» **What is required**
Search the listing below for the word "arrow" and return each line that contains it.

» **Records**

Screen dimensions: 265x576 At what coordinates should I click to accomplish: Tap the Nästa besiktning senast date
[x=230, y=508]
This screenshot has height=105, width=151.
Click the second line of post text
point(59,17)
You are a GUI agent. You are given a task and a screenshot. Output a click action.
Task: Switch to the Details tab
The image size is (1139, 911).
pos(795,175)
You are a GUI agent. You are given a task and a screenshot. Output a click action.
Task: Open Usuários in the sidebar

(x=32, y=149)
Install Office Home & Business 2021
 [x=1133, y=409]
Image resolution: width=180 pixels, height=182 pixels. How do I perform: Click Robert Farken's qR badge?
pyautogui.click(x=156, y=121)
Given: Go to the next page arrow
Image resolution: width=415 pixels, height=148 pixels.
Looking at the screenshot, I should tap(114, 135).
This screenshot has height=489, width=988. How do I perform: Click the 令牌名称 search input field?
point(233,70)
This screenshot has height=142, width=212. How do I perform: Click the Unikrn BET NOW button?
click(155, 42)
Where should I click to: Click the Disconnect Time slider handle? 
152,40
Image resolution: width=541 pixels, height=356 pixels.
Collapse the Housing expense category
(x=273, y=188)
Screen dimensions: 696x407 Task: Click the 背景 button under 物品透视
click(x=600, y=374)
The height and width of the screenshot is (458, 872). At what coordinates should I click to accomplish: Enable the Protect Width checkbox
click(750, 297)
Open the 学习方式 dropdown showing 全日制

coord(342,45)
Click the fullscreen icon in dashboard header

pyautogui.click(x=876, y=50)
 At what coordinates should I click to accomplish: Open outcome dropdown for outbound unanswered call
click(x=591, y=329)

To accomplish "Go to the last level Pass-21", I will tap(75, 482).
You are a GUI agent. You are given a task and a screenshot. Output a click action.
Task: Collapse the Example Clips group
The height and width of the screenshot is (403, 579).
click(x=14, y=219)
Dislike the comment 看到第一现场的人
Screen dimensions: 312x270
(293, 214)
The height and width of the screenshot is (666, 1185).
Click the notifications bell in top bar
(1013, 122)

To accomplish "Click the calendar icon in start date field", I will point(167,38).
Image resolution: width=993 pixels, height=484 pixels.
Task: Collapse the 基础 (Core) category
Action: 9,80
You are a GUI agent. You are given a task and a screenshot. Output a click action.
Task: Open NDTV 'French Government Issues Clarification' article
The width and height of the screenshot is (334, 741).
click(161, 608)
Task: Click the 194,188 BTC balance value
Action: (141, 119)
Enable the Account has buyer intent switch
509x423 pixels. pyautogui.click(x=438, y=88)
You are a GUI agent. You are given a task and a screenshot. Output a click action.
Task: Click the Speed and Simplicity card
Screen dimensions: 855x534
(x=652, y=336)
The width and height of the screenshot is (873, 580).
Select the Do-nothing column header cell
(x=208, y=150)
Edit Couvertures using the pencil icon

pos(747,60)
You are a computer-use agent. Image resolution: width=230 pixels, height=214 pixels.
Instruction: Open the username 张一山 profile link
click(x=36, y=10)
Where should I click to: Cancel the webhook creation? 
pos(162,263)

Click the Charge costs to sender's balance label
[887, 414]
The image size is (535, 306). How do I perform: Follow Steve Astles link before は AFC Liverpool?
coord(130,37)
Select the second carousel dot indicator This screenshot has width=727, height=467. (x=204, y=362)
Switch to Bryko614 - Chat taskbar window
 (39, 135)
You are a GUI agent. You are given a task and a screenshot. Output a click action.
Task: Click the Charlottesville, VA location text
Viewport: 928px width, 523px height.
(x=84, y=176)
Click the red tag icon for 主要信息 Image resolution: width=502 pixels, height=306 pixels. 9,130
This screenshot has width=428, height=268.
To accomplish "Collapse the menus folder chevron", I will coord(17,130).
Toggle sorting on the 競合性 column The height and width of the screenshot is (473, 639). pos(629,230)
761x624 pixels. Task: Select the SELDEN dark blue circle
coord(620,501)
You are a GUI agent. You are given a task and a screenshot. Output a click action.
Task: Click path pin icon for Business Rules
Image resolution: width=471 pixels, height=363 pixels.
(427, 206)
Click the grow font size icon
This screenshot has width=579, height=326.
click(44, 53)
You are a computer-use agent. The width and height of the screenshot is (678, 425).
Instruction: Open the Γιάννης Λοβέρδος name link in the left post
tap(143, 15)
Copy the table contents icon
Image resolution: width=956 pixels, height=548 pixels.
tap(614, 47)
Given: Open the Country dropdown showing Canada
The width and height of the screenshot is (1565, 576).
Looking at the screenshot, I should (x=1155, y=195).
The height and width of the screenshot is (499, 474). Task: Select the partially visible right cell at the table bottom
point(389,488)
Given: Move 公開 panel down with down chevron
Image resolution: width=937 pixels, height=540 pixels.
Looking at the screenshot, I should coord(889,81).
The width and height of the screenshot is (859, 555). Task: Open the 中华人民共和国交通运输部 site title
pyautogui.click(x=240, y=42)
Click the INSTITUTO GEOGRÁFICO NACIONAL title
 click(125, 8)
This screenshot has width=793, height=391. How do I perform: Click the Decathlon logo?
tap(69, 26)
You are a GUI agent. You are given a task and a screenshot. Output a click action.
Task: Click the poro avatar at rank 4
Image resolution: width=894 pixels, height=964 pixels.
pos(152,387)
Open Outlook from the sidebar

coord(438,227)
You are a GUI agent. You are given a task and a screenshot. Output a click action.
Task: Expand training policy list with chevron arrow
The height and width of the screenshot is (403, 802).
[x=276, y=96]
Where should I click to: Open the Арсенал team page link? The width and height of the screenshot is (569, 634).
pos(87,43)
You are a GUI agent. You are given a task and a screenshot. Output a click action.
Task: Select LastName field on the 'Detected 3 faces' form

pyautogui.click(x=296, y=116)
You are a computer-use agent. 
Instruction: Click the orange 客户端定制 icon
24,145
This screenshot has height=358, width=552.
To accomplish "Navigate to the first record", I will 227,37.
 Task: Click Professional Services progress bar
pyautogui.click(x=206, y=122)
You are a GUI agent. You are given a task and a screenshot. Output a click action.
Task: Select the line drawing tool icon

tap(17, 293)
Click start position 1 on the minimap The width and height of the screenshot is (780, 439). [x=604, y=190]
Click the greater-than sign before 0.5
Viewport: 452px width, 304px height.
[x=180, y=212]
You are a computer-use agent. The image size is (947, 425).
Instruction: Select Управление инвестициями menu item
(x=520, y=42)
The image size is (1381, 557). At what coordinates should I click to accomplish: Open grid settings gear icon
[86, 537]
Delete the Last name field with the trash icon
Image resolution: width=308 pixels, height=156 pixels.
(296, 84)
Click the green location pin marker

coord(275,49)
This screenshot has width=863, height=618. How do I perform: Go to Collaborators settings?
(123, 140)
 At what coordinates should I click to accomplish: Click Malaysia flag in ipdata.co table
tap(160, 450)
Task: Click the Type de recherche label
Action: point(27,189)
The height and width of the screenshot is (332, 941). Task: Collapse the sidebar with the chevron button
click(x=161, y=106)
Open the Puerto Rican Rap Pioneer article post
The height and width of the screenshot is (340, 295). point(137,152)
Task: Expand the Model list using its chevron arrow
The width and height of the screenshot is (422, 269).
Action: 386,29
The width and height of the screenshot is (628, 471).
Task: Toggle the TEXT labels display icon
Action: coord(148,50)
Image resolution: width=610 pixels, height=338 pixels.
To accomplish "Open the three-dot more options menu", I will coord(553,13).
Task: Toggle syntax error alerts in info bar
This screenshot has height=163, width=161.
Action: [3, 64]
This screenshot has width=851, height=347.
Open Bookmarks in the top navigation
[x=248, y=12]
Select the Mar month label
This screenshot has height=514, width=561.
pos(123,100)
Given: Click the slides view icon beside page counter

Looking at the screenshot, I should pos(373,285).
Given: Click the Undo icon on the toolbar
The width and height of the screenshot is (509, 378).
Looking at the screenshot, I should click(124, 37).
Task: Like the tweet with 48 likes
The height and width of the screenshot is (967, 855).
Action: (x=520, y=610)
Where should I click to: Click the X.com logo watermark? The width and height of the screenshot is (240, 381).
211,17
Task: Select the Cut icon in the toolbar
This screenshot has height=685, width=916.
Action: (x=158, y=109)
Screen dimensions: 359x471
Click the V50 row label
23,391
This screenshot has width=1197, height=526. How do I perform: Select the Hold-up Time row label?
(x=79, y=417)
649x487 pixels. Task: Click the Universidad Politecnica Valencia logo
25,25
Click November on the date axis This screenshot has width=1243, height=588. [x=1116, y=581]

» **Response**
Given: Go to the next page arrow
Task: Expand training policy list with chevron arrow
Task: Expand the Model list using its chevron arrow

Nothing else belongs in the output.